Which lines of the entries below hold the word "agent"? Report each of them.

[Start of Attachment]

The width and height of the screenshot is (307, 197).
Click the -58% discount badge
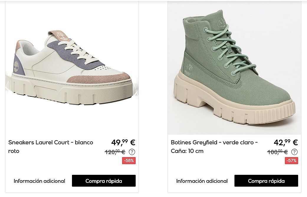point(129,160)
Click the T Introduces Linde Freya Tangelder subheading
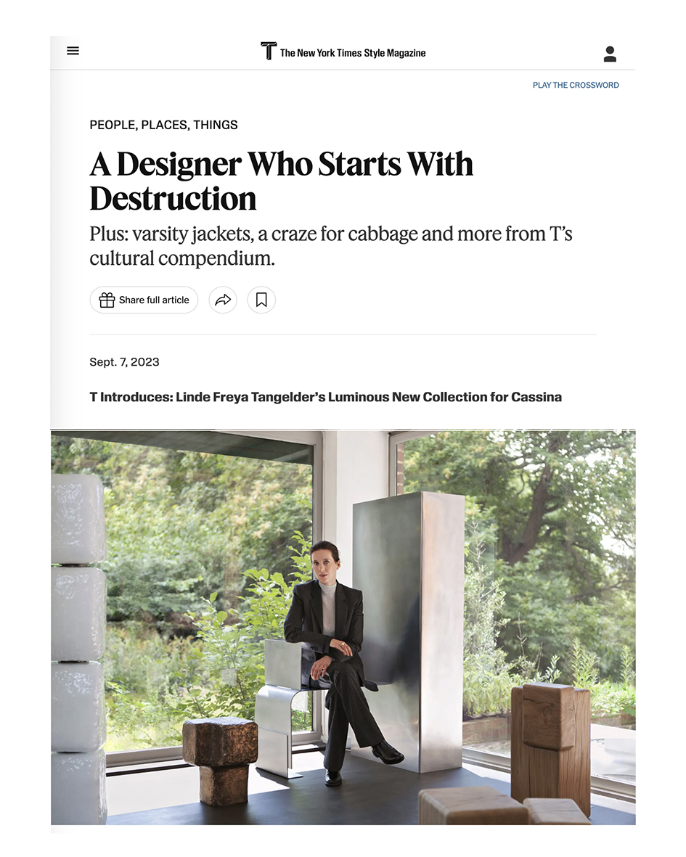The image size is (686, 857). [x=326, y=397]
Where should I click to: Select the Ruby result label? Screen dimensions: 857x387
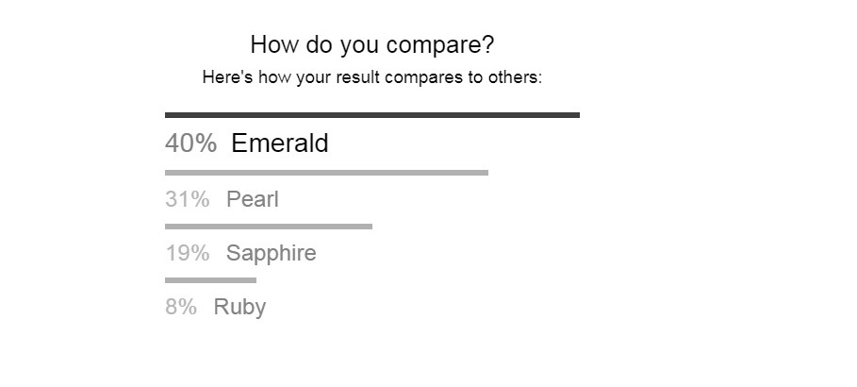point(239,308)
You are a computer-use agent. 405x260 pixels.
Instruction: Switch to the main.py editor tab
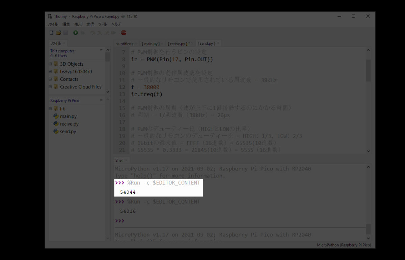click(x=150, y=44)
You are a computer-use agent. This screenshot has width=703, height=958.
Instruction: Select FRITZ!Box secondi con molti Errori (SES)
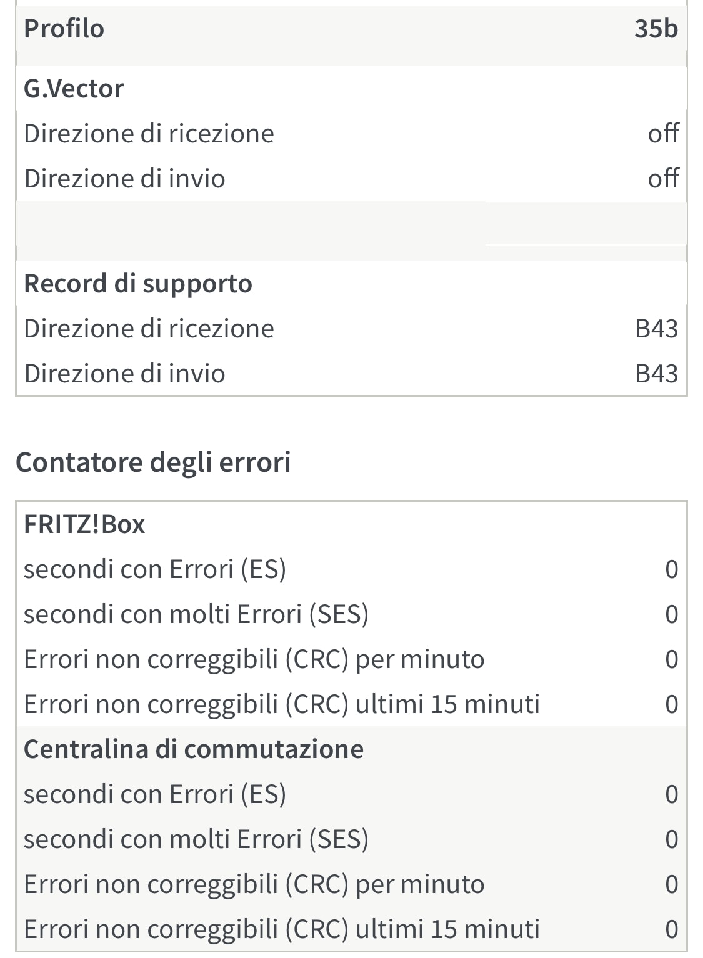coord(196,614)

[End of Attachment]
[Start of Attachment]

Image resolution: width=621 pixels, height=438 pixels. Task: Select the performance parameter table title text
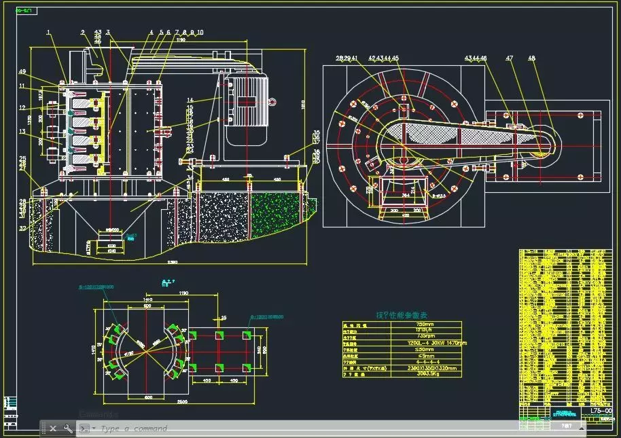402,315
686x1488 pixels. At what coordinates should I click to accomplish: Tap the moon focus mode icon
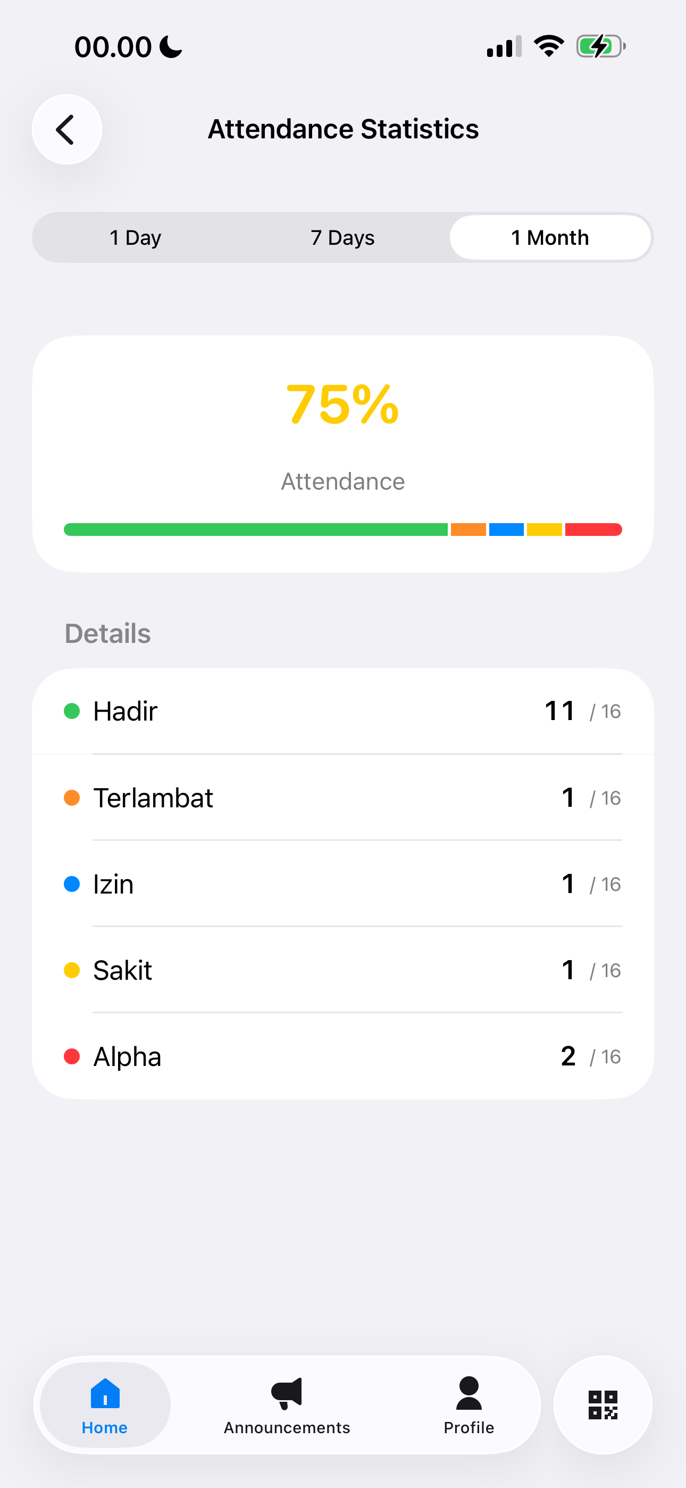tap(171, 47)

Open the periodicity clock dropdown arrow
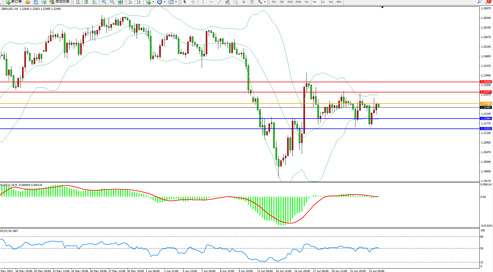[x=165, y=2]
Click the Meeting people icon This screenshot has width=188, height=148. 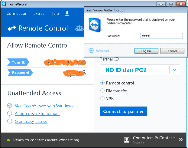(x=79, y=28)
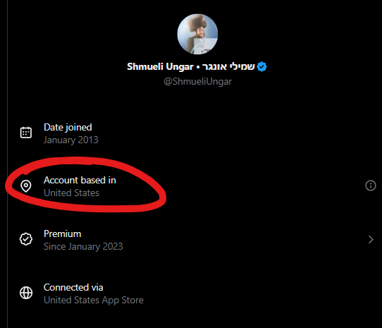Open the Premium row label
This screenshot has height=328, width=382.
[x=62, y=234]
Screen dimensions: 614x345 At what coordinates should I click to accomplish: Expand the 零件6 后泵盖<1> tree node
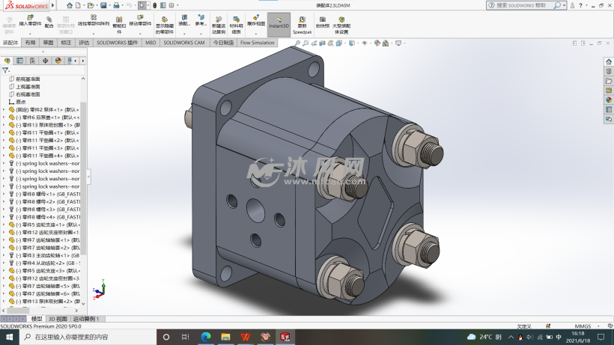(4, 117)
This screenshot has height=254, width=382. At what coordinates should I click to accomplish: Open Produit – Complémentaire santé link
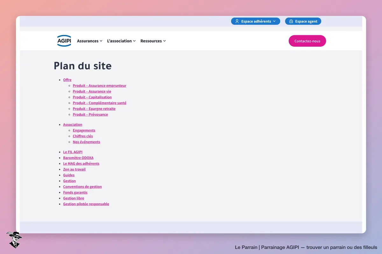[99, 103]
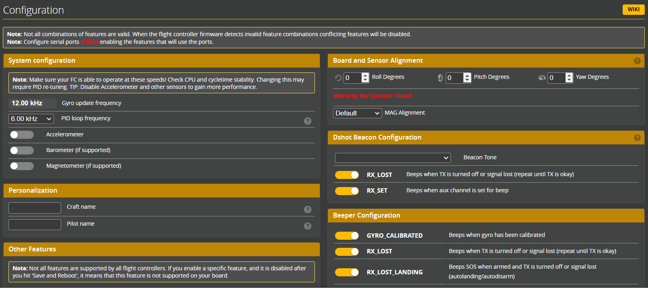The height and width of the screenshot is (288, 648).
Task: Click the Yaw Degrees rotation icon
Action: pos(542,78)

[End of Attachment]
[Start of Attachment]

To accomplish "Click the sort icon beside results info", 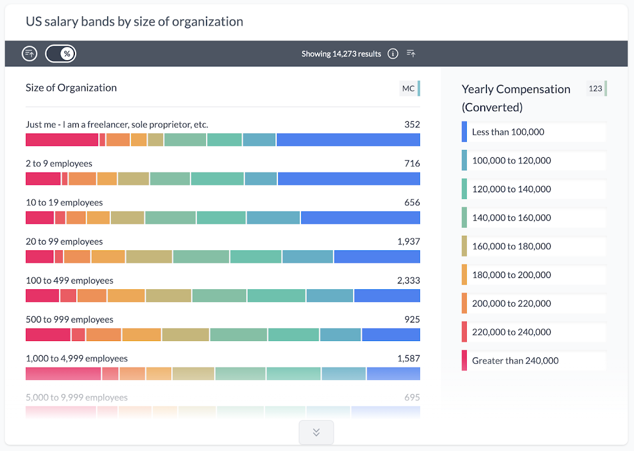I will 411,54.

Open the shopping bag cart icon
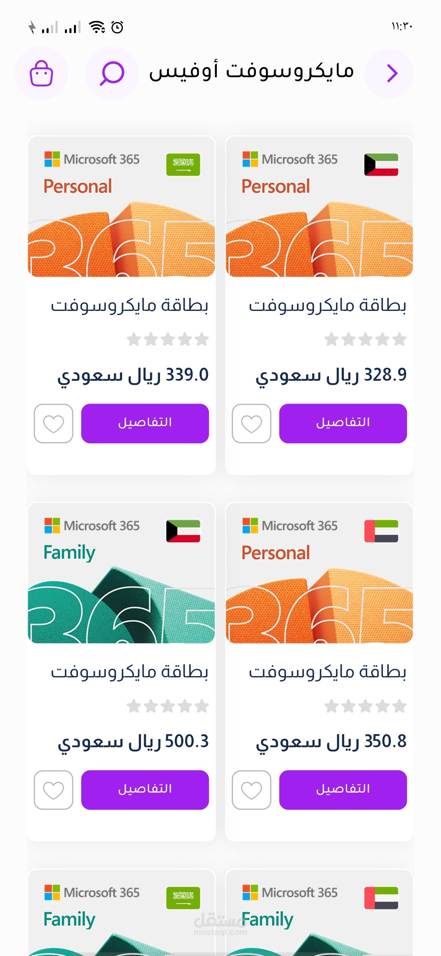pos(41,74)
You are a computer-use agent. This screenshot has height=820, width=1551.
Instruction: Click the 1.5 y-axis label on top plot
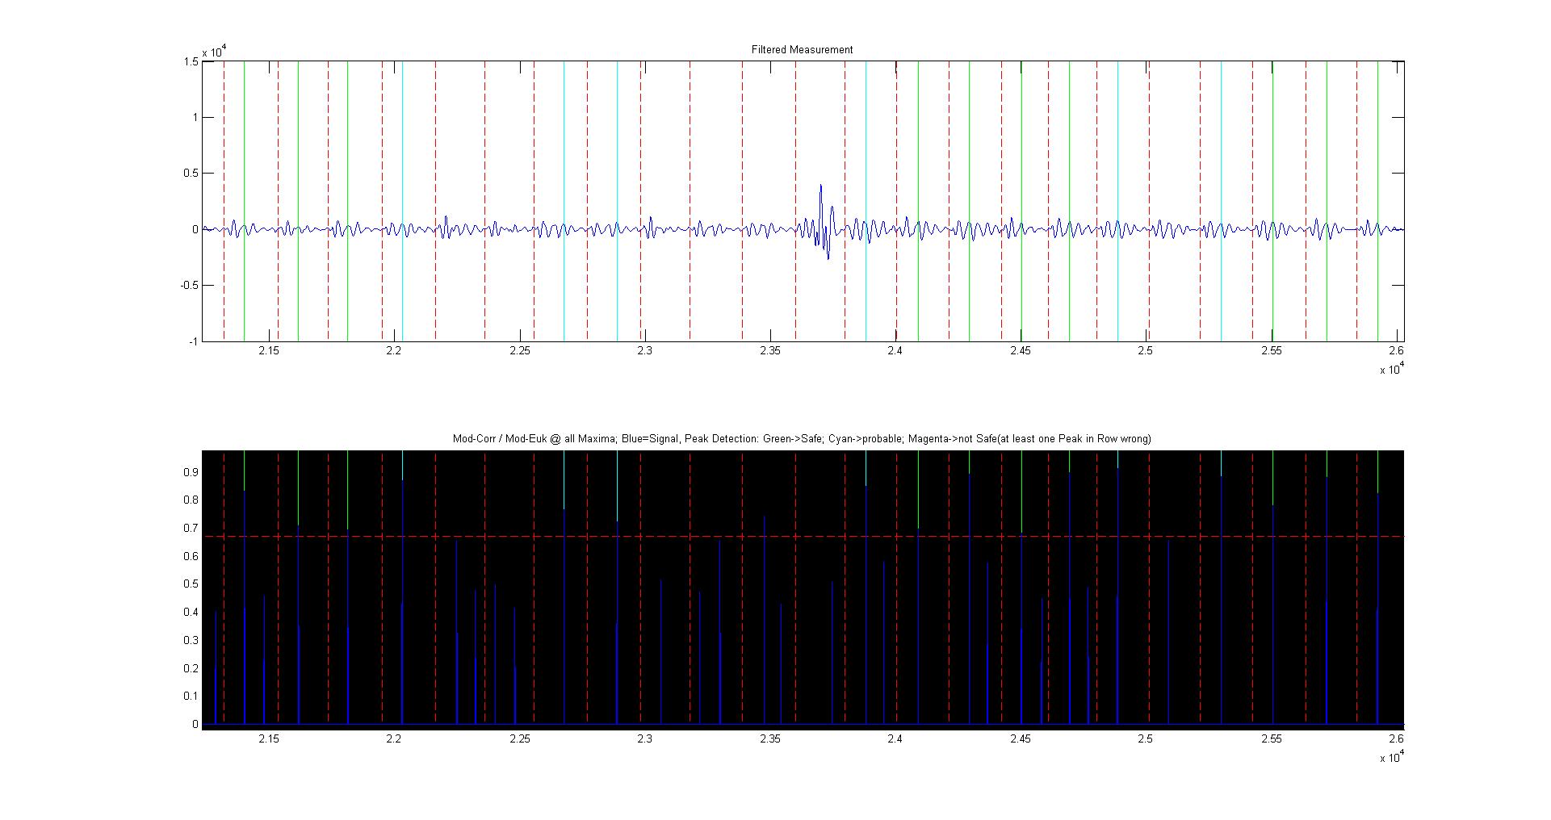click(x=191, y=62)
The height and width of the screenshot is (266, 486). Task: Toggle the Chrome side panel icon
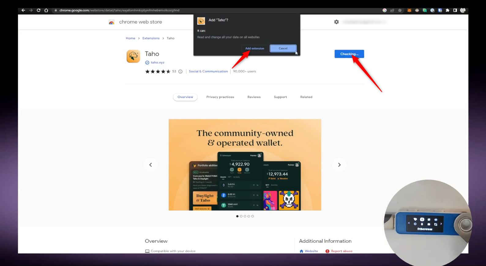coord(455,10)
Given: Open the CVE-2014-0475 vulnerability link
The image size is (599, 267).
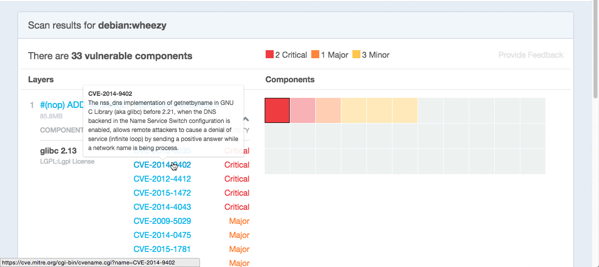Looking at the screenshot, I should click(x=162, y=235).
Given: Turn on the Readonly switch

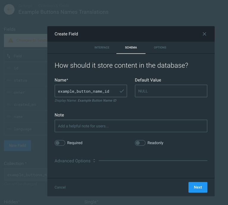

[End of Attachment]

● **REPLY TO THE TASK**:
You are a computer-use agent. 405x260 pixels.
You are a computer-use agent. This screenshot has width=703, height=958.
You are a computer-use agent. This screenshot has height=820, width=1551.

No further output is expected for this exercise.